● Data to use
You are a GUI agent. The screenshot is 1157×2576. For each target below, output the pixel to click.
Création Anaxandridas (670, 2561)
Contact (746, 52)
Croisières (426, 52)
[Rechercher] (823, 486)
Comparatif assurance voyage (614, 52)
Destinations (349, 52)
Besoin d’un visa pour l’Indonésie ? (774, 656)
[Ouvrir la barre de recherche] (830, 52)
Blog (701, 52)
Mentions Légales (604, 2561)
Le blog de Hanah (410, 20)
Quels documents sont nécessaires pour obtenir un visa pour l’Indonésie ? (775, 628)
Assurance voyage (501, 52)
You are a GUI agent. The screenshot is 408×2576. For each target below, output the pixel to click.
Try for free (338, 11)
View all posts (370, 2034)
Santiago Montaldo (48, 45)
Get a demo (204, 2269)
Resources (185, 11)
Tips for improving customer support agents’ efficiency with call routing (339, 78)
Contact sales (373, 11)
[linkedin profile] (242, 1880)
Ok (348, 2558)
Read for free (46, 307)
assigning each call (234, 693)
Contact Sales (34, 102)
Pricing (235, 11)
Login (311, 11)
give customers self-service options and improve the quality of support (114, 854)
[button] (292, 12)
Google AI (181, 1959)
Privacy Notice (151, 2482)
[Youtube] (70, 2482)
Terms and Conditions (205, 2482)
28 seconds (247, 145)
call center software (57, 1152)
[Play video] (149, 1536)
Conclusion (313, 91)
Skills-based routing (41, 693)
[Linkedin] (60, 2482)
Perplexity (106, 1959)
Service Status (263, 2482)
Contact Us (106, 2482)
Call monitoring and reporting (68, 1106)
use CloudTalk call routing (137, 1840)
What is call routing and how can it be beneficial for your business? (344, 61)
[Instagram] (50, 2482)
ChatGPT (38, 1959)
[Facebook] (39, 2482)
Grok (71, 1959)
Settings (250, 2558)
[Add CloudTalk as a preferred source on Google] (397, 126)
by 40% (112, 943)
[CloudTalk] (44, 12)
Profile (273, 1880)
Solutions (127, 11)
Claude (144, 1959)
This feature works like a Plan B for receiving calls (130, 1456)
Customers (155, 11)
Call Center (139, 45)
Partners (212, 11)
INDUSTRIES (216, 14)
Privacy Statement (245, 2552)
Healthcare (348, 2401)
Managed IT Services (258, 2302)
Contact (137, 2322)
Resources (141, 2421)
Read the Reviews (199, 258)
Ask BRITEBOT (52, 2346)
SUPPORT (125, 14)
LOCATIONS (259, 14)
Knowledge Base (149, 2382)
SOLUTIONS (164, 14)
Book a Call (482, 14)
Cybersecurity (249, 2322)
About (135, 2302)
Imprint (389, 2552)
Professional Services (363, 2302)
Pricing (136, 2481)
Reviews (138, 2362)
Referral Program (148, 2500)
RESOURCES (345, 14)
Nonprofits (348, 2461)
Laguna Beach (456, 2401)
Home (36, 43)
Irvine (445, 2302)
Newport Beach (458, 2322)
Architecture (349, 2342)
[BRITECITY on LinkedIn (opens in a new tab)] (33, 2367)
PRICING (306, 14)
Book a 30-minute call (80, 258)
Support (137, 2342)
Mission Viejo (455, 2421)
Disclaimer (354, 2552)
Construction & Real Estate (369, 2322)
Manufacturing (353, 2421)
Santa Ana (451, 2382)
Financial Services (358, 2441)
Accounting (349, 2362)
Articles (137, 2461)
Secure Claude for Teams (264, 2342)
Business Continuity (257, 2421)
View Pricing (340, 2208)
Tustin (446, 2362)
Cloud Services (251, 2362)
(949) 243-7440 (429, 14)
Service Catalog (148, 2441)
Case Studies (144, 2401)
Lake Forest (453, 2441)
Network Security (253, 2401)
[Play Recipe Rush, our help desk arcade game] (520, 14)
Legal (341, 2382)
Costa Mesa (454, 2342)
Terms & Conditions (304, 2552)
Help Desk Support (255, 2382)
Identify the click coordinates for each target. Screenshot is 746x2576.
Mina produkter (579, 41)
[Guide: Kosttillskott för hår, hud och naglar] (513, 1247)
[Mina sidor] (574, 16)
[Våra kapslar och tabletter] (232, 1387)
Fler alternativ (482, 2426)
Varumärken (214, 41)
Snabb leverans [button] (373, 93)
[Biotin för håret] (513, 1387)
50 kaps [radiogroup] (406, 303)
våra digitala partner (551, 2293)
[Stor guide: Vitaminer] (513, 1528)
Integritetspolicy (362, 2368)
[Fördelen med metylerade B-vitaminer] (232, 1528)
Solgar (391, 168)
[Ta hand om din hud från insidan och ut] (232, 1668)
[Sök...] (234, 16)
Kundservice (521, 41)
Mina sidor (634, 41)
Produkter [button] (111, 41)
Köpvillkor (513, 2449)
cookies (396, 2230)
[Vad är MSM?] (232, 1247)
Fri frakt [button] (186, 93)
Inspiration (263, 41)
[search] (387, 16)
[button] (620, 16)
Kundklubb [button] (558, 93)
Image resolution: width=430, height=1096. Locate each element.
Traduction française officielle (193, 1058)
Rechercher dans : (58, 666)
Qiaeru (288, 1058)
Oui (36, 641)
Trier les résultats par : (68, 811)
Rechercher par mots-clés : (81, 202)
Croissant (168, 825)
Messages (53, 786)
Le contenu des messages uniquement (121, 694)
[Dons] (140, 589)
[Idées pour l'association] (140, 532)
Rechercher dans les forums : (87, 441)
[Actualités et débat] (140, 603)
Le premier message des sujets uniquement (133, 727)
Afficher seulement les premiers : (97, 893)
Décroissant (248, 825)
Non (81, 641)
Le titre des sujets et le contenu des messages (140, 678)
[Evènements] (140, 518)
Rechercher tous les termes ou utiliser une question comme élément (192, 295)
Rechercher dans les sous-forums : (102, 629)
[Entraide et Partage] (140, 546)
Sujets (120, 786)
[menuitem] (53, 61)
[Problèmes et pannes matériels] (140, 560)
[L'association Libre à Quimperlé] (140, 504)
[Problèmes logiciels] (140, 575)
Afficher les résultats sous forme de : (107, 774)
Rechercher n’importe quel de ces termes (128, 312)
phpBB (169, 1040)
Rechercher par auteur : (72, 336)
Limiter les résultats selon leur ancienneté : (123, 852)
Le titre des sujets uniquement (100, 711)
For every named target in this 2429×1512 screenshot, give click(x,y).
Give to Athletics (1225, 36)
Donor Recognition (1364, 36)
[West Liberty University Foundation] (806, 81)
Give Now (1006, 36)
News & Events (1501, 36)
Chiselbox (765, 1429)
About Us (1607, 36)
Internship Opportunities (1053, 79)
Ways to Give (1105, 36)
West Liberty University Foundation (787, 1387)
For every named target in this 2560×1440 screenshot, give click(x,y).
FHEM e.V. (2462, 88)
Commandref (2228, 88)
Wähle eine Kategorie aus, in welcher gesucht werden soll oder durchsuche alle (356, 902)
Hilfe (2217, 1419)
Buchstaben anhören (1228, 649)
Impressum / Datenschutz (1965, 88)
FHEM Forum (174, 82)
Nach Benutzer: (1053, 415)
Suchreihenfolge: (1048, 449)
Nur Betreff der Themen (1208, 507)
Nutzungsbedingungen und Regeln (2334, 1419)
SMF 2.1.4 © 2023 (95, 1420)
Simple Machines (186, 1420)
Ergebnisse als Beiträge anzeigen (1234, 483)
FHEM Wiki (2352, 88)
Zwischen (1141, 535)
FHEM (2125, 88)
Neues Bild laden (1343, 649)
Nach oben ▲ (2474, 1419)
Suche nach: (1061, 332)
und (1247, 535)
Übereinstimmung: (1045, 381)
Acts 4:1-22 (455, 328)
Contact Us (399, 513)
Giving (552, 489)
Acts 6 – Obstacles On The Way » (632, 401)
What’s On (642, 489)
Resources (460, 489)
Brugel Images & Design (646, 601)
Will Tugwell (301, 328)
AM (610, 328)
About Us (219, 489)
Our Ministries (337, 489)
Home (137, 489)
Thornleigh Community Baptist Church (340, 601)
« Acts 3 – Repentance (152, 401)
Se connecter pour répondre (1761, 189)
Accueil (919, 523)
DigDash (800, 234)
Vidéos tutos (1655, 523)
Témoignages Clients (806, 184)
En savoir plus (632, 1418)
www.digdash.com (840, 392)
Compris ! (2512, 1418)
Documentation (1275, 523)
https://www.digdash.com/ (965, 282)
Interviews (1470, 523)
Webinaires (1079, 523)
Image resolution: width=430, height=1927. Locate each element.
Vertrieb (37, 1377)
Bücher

● Assignment
Using the data above, reproduce exactly the lines between those holding "[Problèmes et pannes matériels] (140, 560)" and "[West Liberty University", inclusive, and no others.

● Solved exercise
[Problèmes et pannes matériels] (140, 560)
[L'association Libre à Quimperlé] (140, 504)
[Problèmes logiciels] (140, 575)
Afficher les résultats sous forme de : (107, 774)
Rechercher n’importe quel de ces termes (128, 312)
phpBB (169, 1040)
Rechercher par auteur : (72, 336)
Limiter les résultats selon leur ancienneté : (123, 852)
Le titre des sujets uniquement (100, 711)
For every named target in this 2429×1512 screenshot, give click(x,y).
Give to Athletics (1225, 36)
Donor Recognition (1364, 36)
[West Liberty University Foundation] (806, 81)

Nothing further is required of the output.